=== Input ===
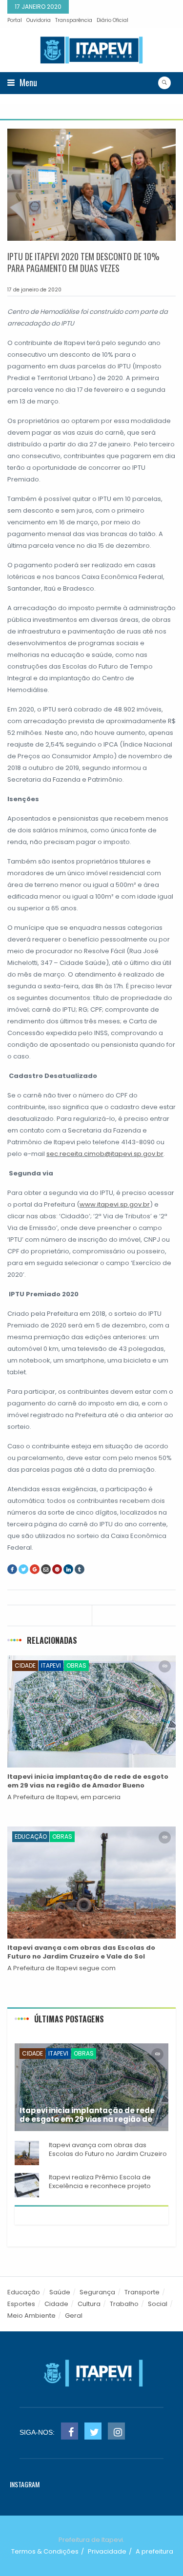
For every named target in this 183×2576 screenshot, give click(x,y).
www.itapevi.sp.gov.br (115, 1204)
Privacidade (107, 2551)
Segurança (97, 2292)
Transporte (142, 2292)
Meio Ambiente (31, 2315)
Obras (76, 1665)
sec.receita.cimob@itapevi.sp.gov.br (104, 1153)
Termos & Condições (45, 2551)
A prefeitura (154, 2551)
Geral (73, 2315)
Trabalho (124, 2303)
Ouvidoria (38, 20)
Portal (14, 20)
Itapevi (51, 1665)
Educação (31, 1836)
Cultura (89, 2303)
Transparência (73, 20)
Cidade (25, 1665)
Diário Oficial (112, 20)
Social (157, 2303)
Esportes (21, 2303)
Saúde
===
=== Input ===
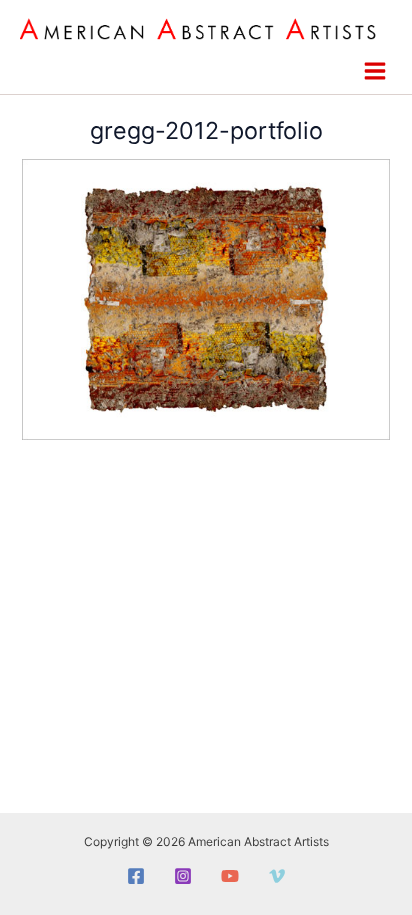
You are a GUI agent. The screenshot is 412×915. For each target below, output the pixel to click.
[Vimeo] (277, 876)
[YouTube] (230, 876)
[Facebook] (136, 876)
===
About this exercise:
Go through the records line by line and count those that contain the string "screenshot". Answer with the count alone.

Response for this exercise:
2